Abstract

Renewed economic interest in iron oxide–apatite (IOA) deposits — containing tens to hundreds of millions of tonnes of Fe and substantial amounts of rare earth elements, P, Co and V — has emerged to supply the sustainable energy transition. However, the mechanisms that efficiently concentrate dense iron-rich minerals (for example, in ores up to ~90% magnetite) at the Earth’s near-surface are widely debated. In this Review, we discuss synergistic combinations of magmatic and hydrothermal iron-enrichment processes that can explain the available geochemical, petrological and geological IOA data. IOA deposits typically evolve from subduction-related water-rich and chlorine-rich intermediate magmas under a wide temperature range, almost spanning the whole igneous–hydrothermal spectrum (from ~1,000 to 300 °C).

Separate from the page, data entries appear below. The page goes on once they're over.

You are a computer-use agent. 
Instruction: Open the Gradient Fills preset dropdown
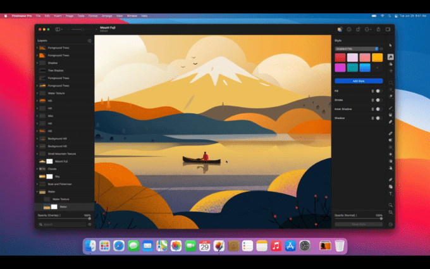(x=357, y=49)
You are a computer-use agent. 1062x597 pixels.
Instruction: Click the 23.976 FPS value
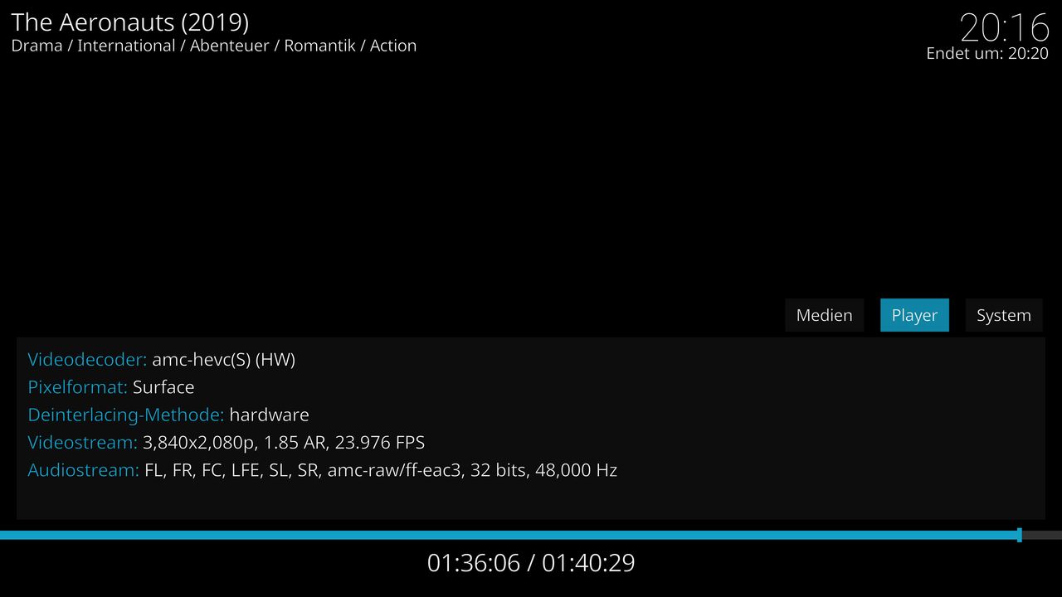pos(380,442)
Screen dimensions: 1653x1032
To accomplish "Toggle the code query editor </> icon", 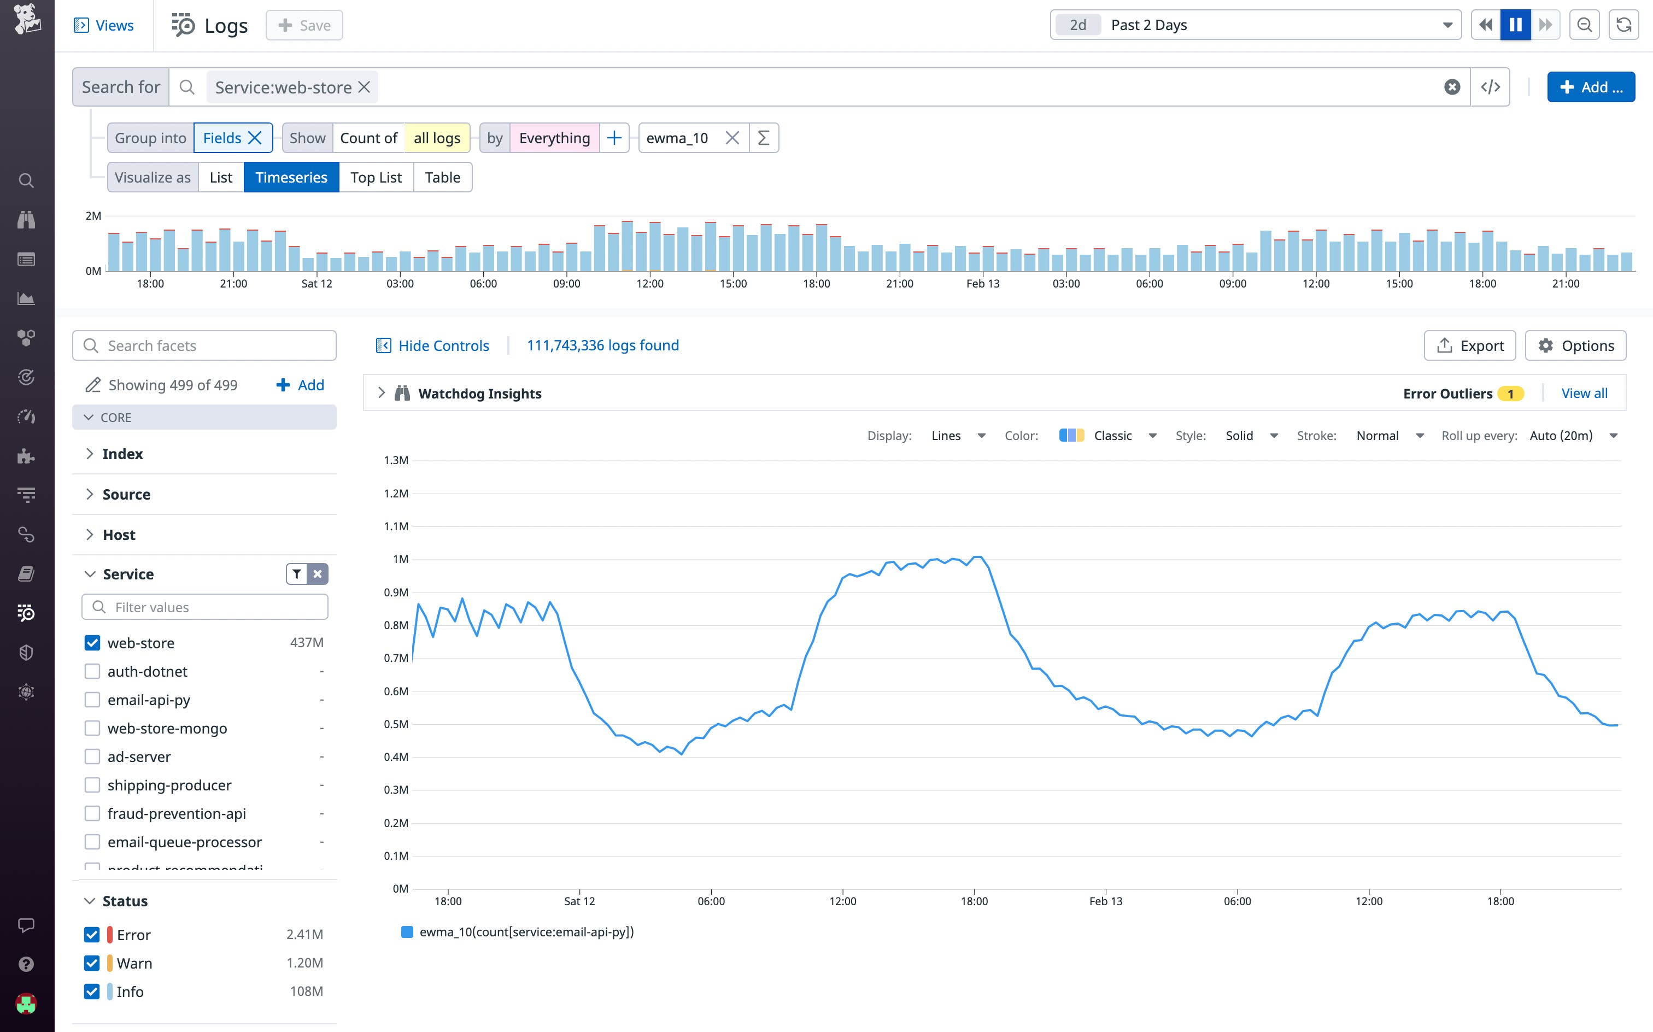I will pos(1491,87).
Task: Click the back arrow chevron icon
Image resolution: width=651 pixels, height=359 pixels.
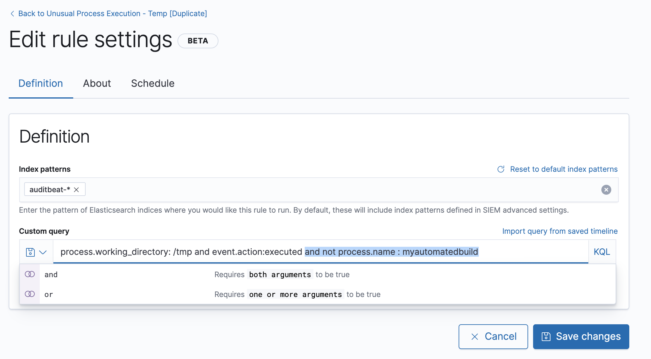Action: click(x=12, y=14)
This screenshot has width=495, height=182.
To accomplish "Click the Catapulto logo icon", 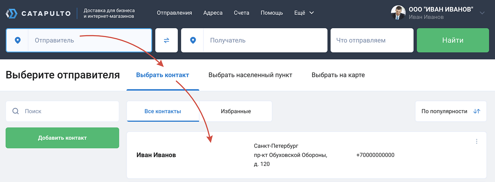I will pos(12,14).
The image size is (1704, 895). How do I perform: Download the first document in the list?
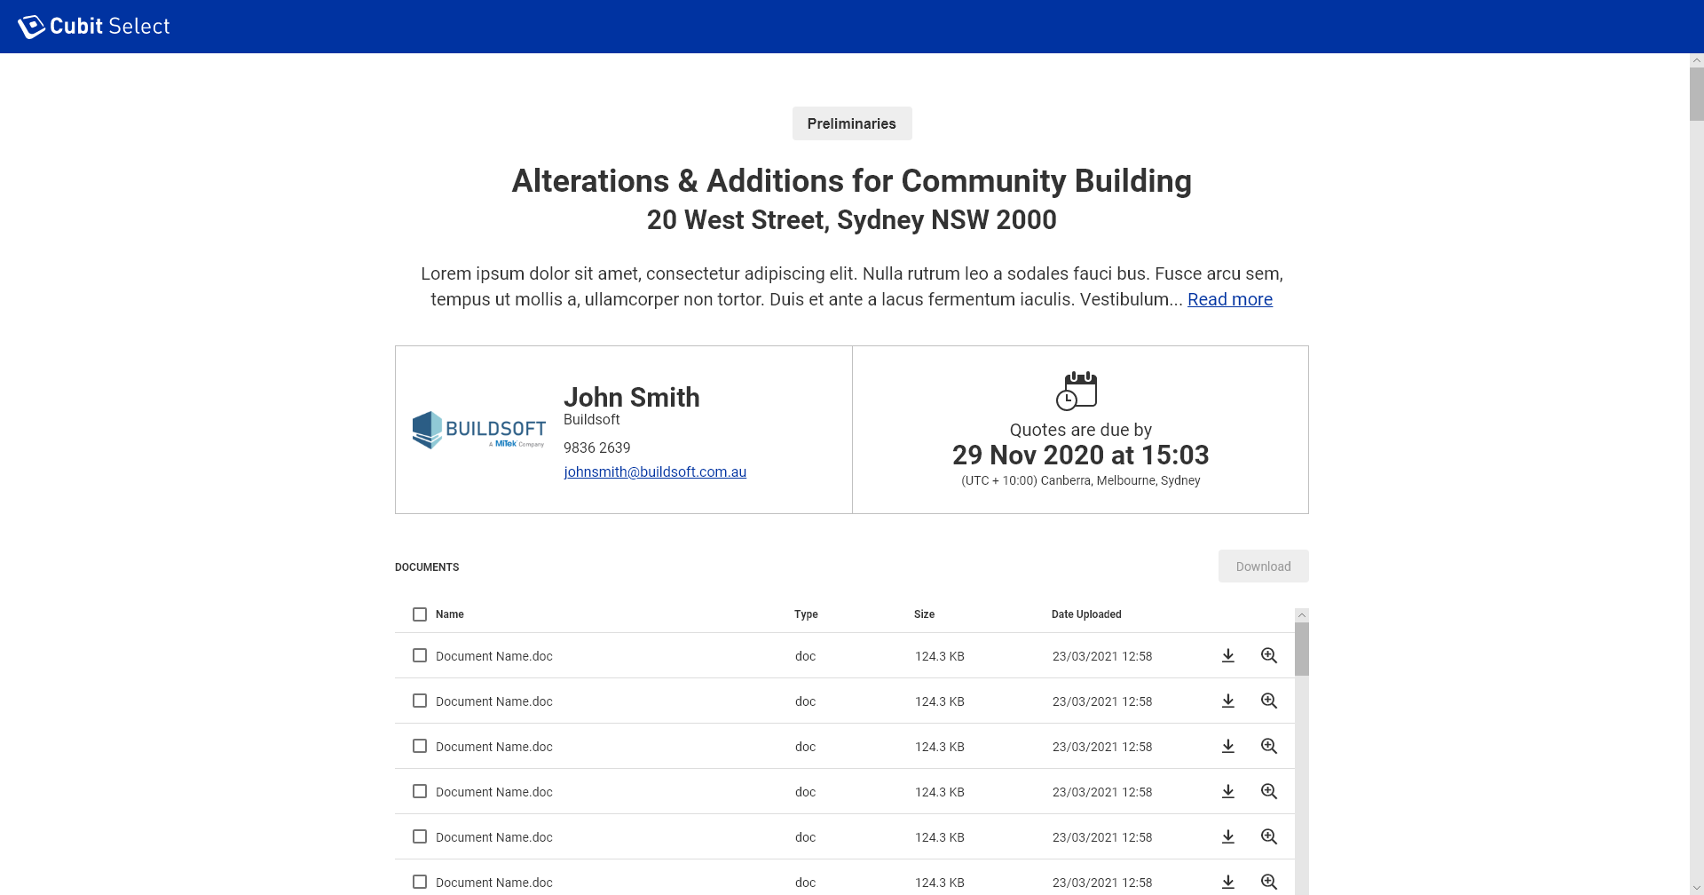[x=1228, y=656]
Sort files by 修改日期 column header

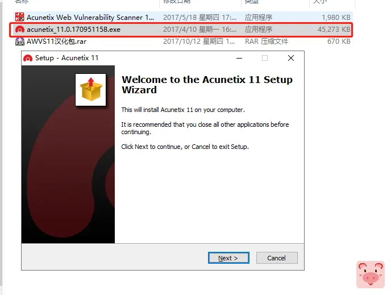pos(177,2)
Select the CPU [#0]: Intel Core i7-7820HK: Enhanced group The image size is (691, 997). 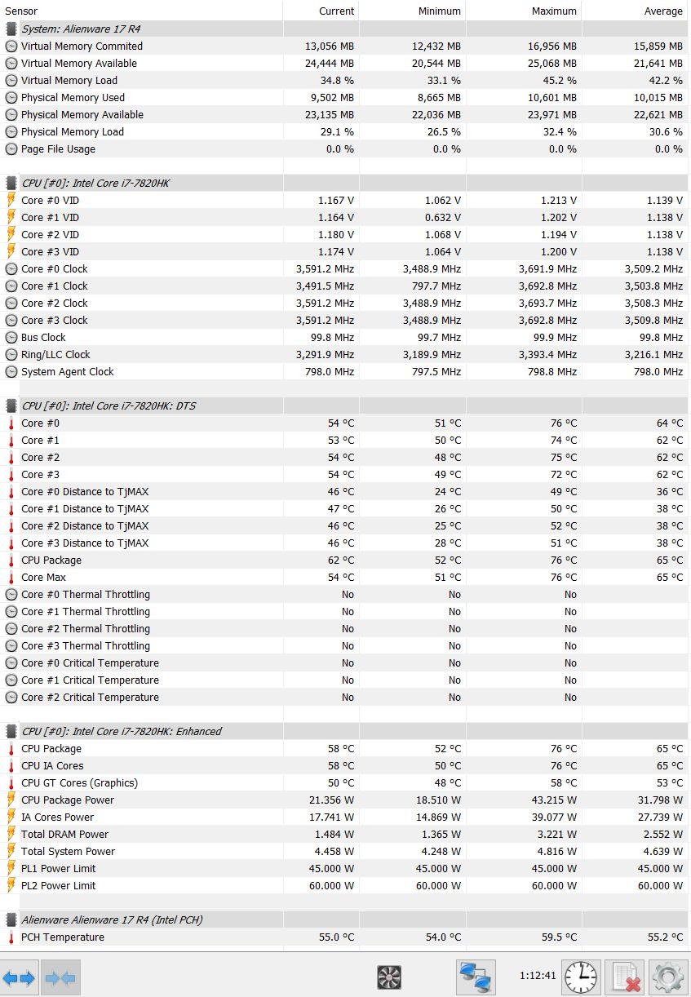point(121,732)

Magmatic–hydrothermal fluids could efficiently scavenge Fe from magmas to form large IOA deposits (>100 million tonnes of Fe), whereas crystal fractionation and liquid immiscibility processes might account for more minor Fe mineralization occurrences. Igneous magnetite crystallization, volatile exsolution and highly focused transport of Fe-rich hydrothermal fluids through the crust under extensional tectonic conditions could be key factors enabling concentration of dense magnetite minerals in the less-dense upper crust. Future research should target both fertile and barren mafic–intermediate magmatic suites for distinctive signatures diagnostic of metallogenic fertility, to help unravel the genetic linkage between IOA and iron oxide–copper–gold systems.